### Work to complete
• a. Retype the passage of the Spark on MapR article below, starting with "At the customer’s" and going on through "1.1 (Spark 1.6.1)", with every word and mark kept as it appears.
• b. Write what comes next in the Spark on MapR article below, picking up after its last sentence.

### Selected excerpt
Running Spark in yarn-client mode on a MapR cluster with your Windows based laptop

Introduction

Every now and then there’s a challenge at hand. I recently came across one, luckily. Someone made the decision to hand out a Windows based laptop to a promising data scientist. All the data scientists I have met so far want to run their stuff on Linux or Mac, or at least something that gives them a native ‘Unix’ prompt. The laptop is hardware encrypted with a locked bios, so the chances on getting a dual boot running were slim. Having only 4GB of memory did not give us a feasible virtual machine option either. So, Windows it is. Funny thing was, I have always wanted to get a ‘guest-laptop’ to be able to run jobs on a remote cluster, without having to do log in to the cluster itself.

Of course, there are a couple of prerequisites to get this up and running. For instance, the cluster must be ‘open’ to the laptop; the latter must be able to connect to a variety of ports. For the sake of this setup I assume that the cluster is not locked down from ‘impersonating’ the running Hadoop user. Your cluster may require different setup so your mileage may vary.

At the customer’s site is a MapR 5.2 development cluster that we are allowed to use to build models and transform big amounts of data. That MapR cluster will be our target to run (eventually) a pyspark session on. Please bear in mind that this is a locally installed cluster. There are a lot of problems to achieve the below when running on (f.i.) AWS due to the ‘reverse-nat-like’ network setup with this service provider. Believe me, I have tried different tunneling- and socks options but all to no avail. If someone can enlighten me, please do.

For various reasons we (still) use Spark 1.6.1. I have not tested the below with Spark 2 but I already know it will be different due to the absence of the spark assembly jar in the later versions.

So to summarize this is what you’ll need

An installed MapR 5.2 cluster with MEP 1.1 (Spark 1.6.1)
The shiny new Windows laptop that ‘was not to be’. I assume a 64-bit install.
Some patience if it does not run at first startup

Let’s go
As a first step, you are required to download a couple of files you’ll need to setup your client

The MapR 5.2 Windows client package at mapr-client-5.2.0.39122GA-1.amd64.zip. Installation of the MapR cluster is out of scope of this post.

### Information shown
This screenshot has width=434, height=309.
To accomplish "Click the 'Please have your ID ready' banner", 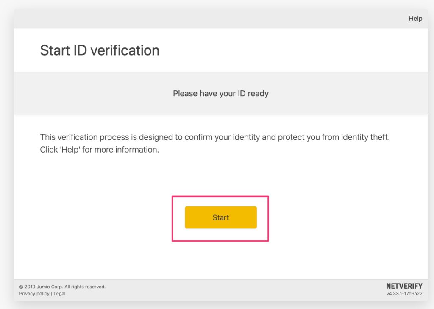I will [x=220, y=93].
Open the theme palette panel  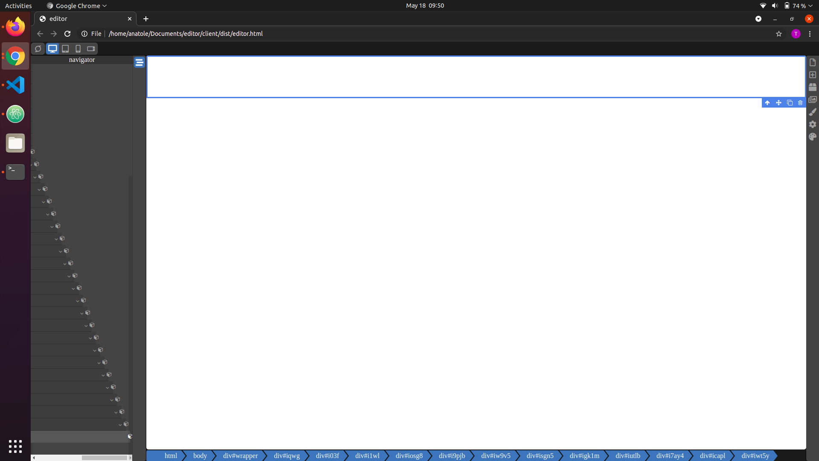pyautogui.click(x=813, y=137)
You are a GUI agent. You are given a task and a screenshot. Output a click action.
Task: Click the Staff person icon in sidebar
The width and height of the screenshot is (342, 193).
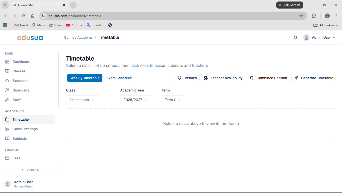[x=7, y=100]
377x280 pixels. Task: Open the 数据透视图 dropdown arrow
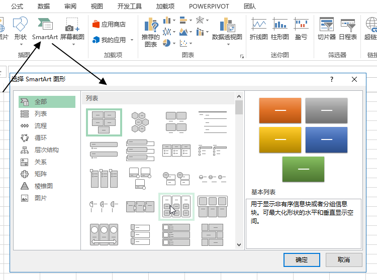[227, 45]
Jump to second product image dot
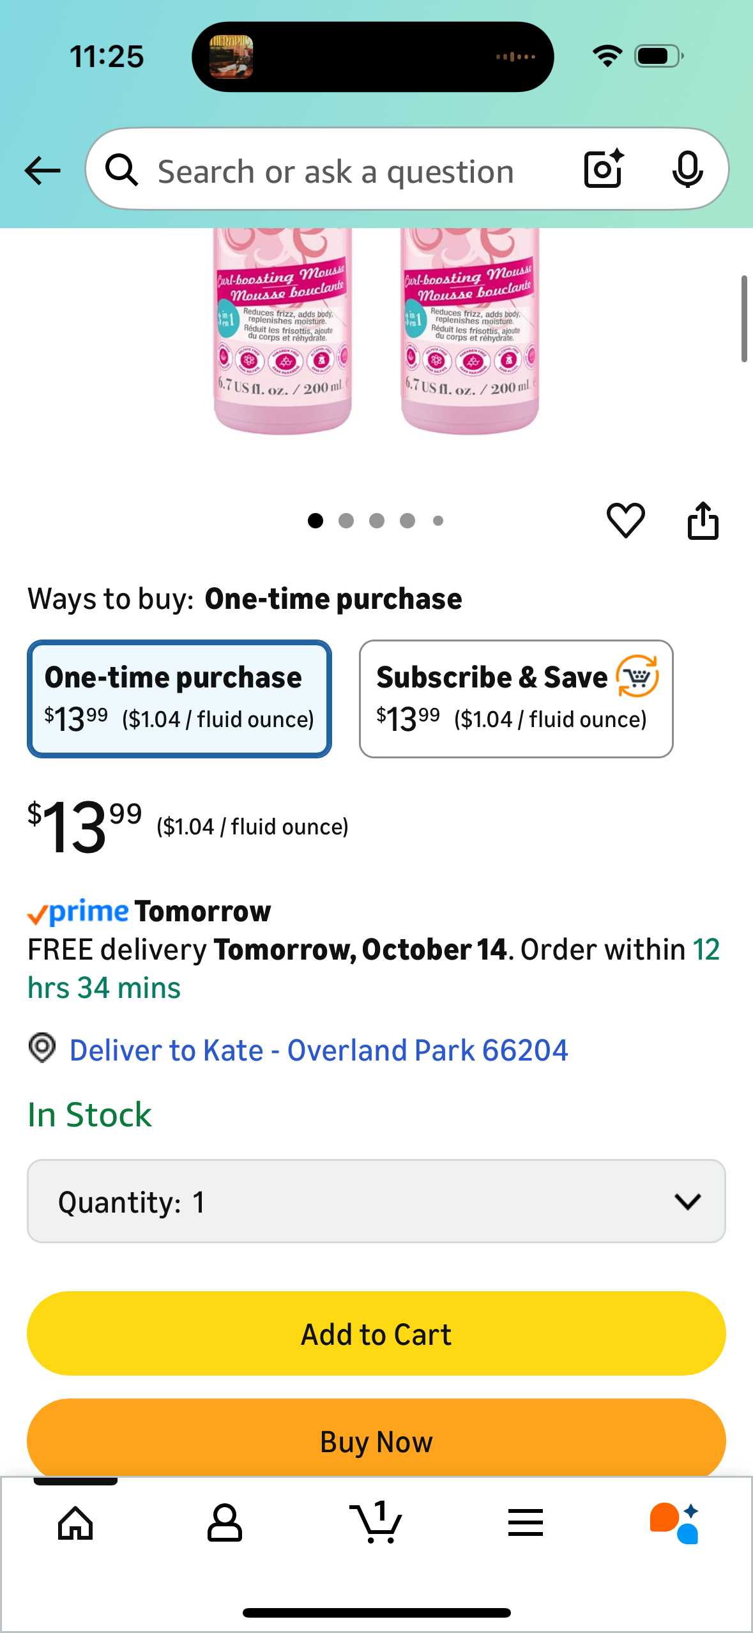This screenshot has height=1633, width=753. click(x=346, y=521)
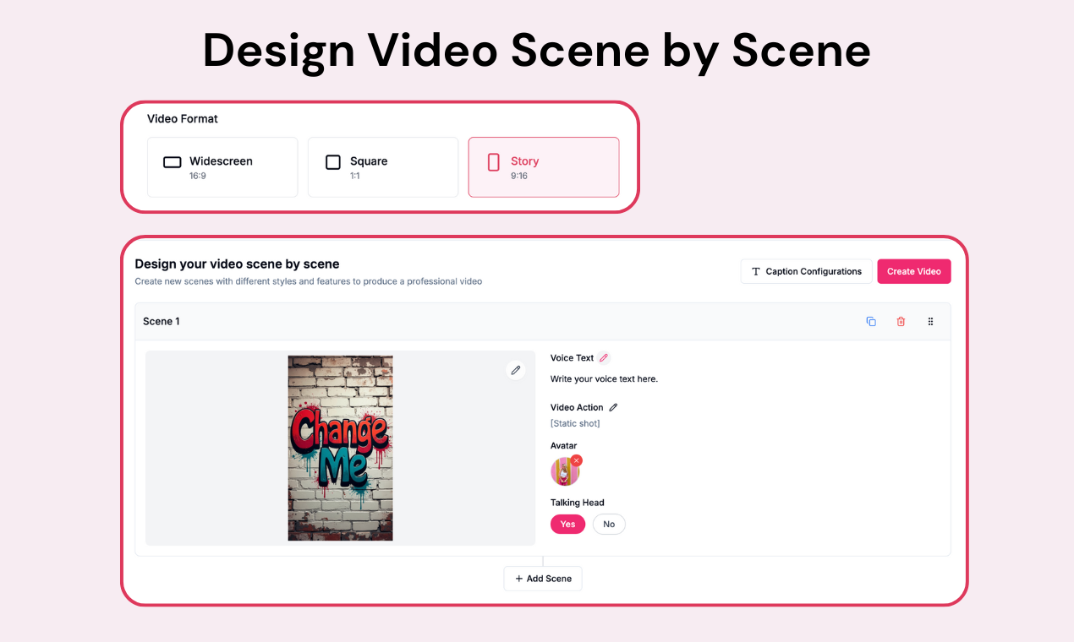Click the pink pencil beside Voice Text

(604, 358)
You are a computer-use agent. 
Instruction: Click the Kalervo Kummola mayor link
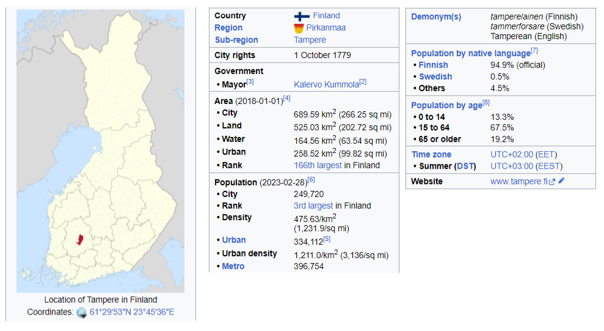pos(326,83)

### The results
• a.
At the customer’s site is a MapR 5.2 development cluster that we are allowed to use to build models and transform big amounts of data. That MapR cluster will be our target to run (eventually) a pyspark session on. Please bear in mind that this is a locally installed cluster. There are a lot of problems to achieve the below when running on (f.i.) AWS due to the ‘reverse-nat-like’ network setup with this service provider. Believe me, I have tried different tunneling- and socks options but all to no avail. If someone can enlighten me, please do.

For various reasons we (still) use Spark 1.6.1. I have not tested the below with Spark 2 but I already know it will be different due to the absence of the spark assembly jar in the later versions.

So to summarize this is what you’ll need

An installed MapR 5.2 cluster with MEP 1.1 (Spark 1.6.1)

• b.
An installed Python environment to run pyspark. Download it at for instance python-2.7.13.amd64.msi or python-2.6.6.amd64.msi. You’ll know how to install this one but make SURE the version you install matches the version on the cluster. 2.7 on your Windows box with 2.6 on the cluster will fail with ‘Python in worker has different version 2.6 than that in driver 2.7, PySpark cannot run with different minor versions‘. 2.6 is highly deprecated but sadly still in use on older CentOS 6 versions. You will have some trouble getting pip modules installed I believe.
The Spark 1.6.1 tarball without Hadoop located at (for instance spark-1.6.1-bin-without-hadoop.tgz
The latest Java 1.8 JDK from jdk8-downloads-2133151.html

To prevent Java serialVersionUID or NoClassDefFound errors, you’ll have to copy a few files from the cluster, they are:

/opt/mapr/hadoop/hadoop-2.7.0/share/hadoop/yarn/hadoop-yarn-server-web-proxy-2.7.0-mapr-1607.jar
/opt/mapr/spark/spark-1.6.1/lib/datanucleus-api-jdo-4.2.1.jar
/opt/mapr/spark/spark-1.6.1/lib/datanucleus-core-4.1.6.jar
/opt/mapr/spark/spark-1.6.1/lib/datanucleus-rdbms-4.1.7.jar
/opt/mapr/spark/spark-1.6.1/lib/javax.servlet-api-3.1.0.jar
/opt/mapr/spark/spark-1.6.1/lib/spark-1.6.1-mapr-1611-yarn-shuffle.jar
/opt/mapr/spark/spark-1.6.1/lib/spark-assembly-1.6.1-mapr-1611-hadoop2.7.0-mapr-1602.jar
/opt/mapr/spark/spark-1.6.1/lib/spark-examples-1.6.1-mapr-1611-hadoop2.7.0-mapr-1602.jar

To access the Hive metastore on the cluster, download /opt/mapr/hive/hive-1.2/conf/hive-site.xml as well.

Have those ready! Before continuing any further you’ll have to set some environmental variables to get things up and running. You may set them using the horrible Windows GUI method, I prefer to create a command script that does just that. So create a directory c:\opt\mapr and a file called c:\opt\mapr\mapr-env.bat and paste the following contents in there.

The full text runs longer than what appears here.